Excerpt provided.
Paul
Goble
Staunton, February 14 – Vladislav
Surkov, sometimes described as “the gray cardinal of the Kremlin” and the
source of many of Vladimir Putin’s ideas, today has sent his version of a
Valentine card to the world, decrying the rise of women to positions of power
in many countries of the world and arguing that their rise reflects the
decadence and decline of the West.
In today’s issue of Russky Pioner, the Kremlin advisor says
that women are not the cause of this trend but rather a symptom; and he insists
that over time, countries that wish to be successful will overcome and reverse
things so that once again men will be in charge (ruspioner.ru/honest/m/single/5725).
That the
representative of a Kremlin so committed to archaic values should say such
things is perhaps not surprising; but what is worrisome is the extensive and
largely positive reaction to his words in the Russian media. (e.g., interfax-religion.ru/?act=news&div=69274, rbc.ru/society/14/02/2018/5a83fc819a79477148e9f1b9?from=main
and ura.news/news/1052323654).

Provided material.

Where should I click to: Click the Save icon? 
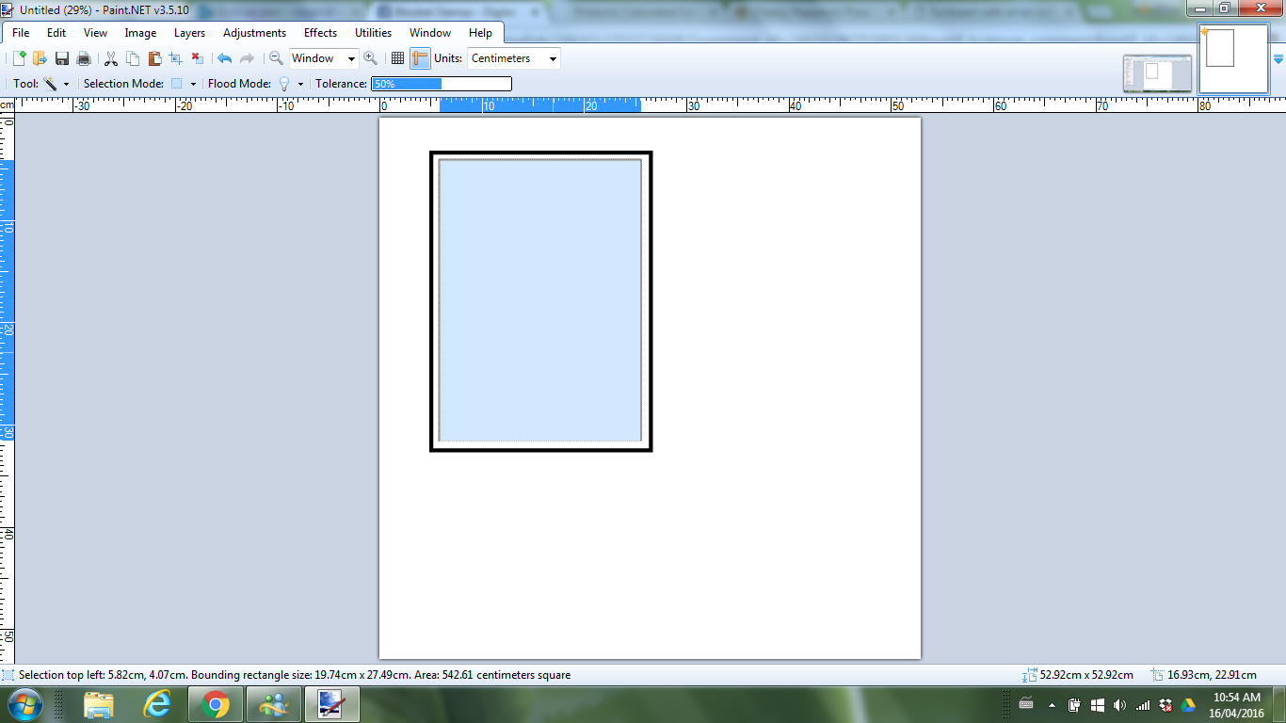pyautogui.click(x=62, y=57)
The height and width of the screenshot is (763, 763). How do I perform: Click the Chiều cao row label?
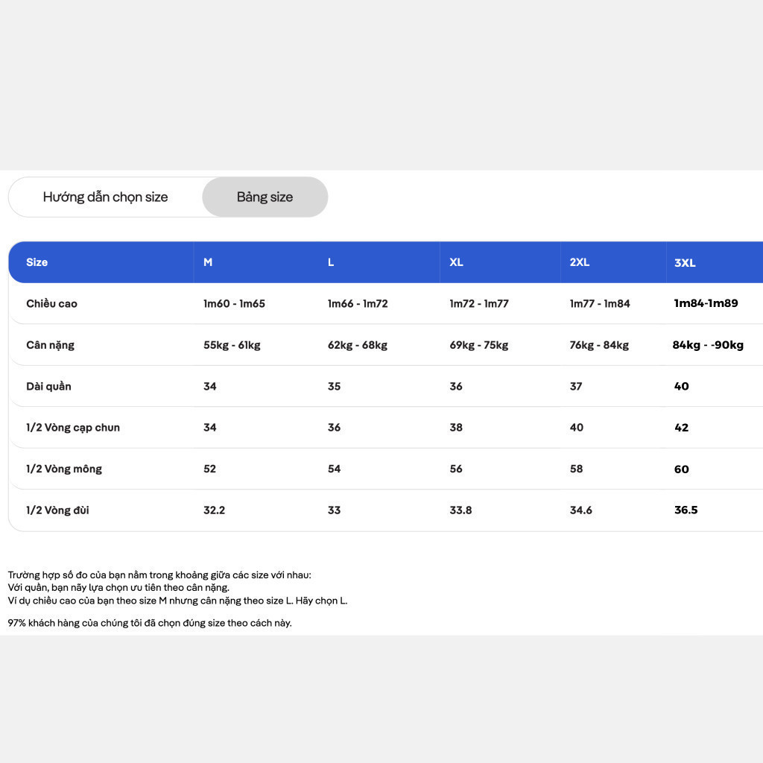tap(51, 304)

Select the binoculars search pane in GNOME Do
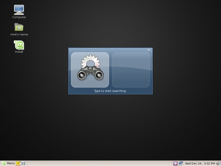pyautogui.click(x=90, y=70)
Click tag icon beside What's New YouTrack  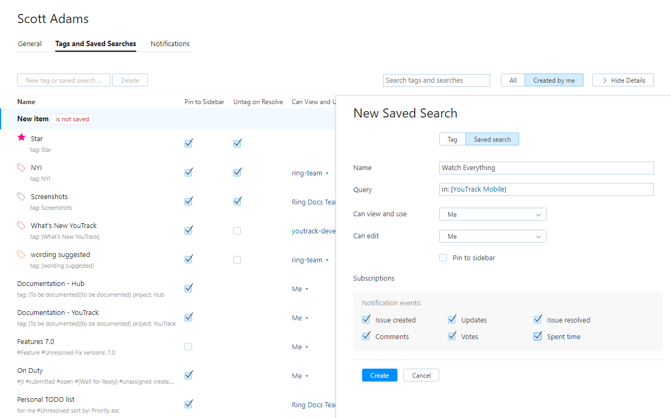point(21,225)
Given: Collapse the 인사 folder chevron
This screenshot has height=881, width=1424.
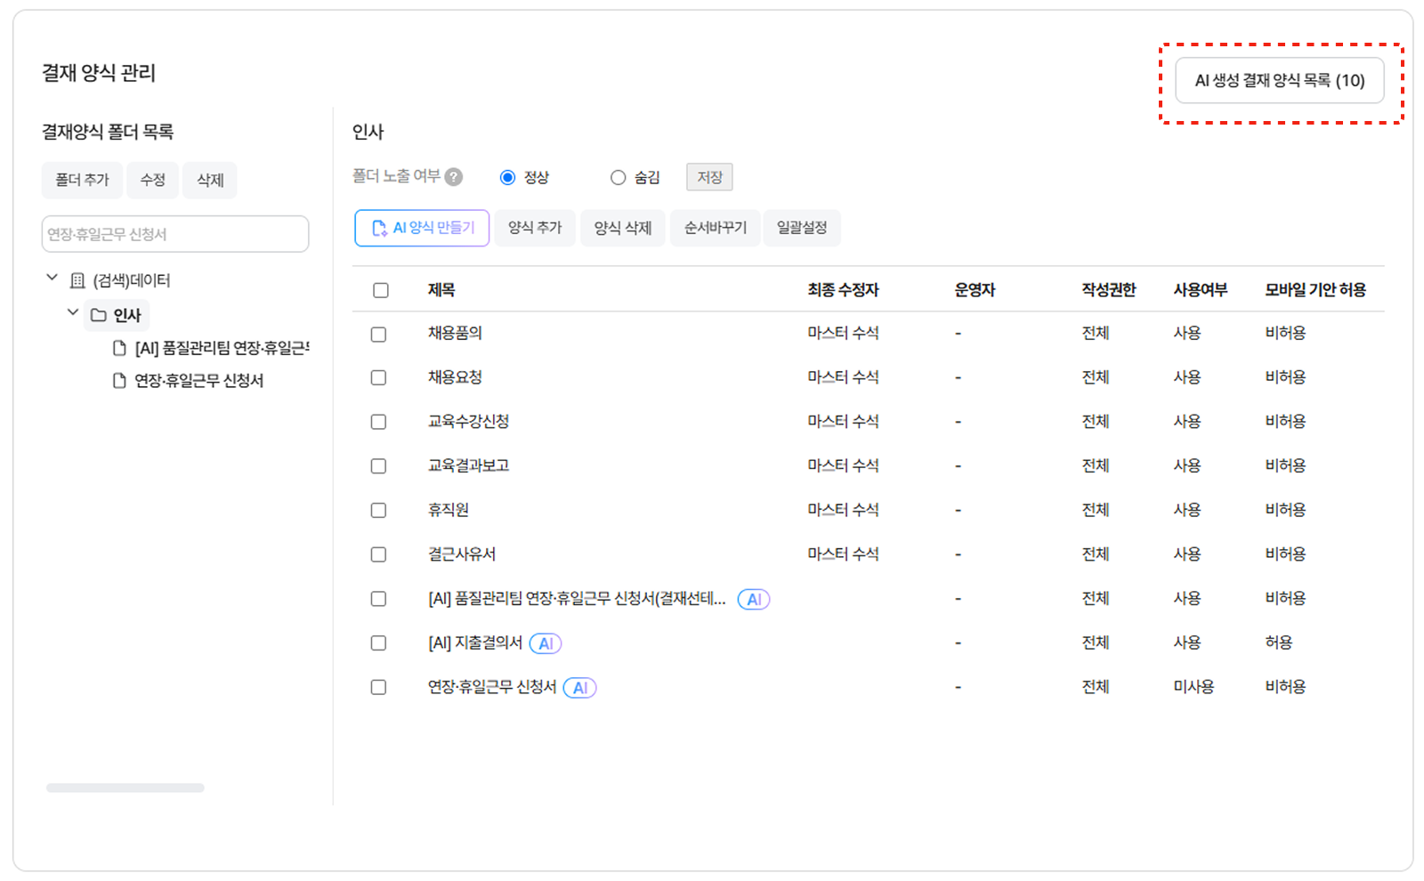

Activity 1.
Update the article on Vladislav Surkov from "In today’s issue" to "and ura.news/news/1052323654).", replacing "Russian media" with "Russian press".
Activity 2.
Answer these questions using the article on Vladislav Surkov.
(a) On what date is the article datelined?
(b) In which publication did Surkov's piece appear?
(c) What does Surkov argue the rise of women to positions of power reflects?

Task solution 1.
In today’s issue of Russky Pioner, the Kremlin advisor says
that women are not the cause of this trend but rather a symptom; and he insists
that over time, countries that wish to be successful will overcome and reverse
things so that once again men will be in charge (ruspioner.ru/honest/m/single/5725).
That the
representative of a Kremlin so committed to archaic values should say such
things is perhaps not surprising; but what is worrisome is the extensive and
largely positive reaction to his words in the Russian press. (e.g., interfax-religion.ru/?act=news&div=69274, rbc.ru/society/14/02/2018/5a83fc819a79477148e9f1b9?from=main
and ura.news/news/1052323654).

Task solution 2.
(a) February 14
(b) Russky Pioner
(c) The decadence and decline of the West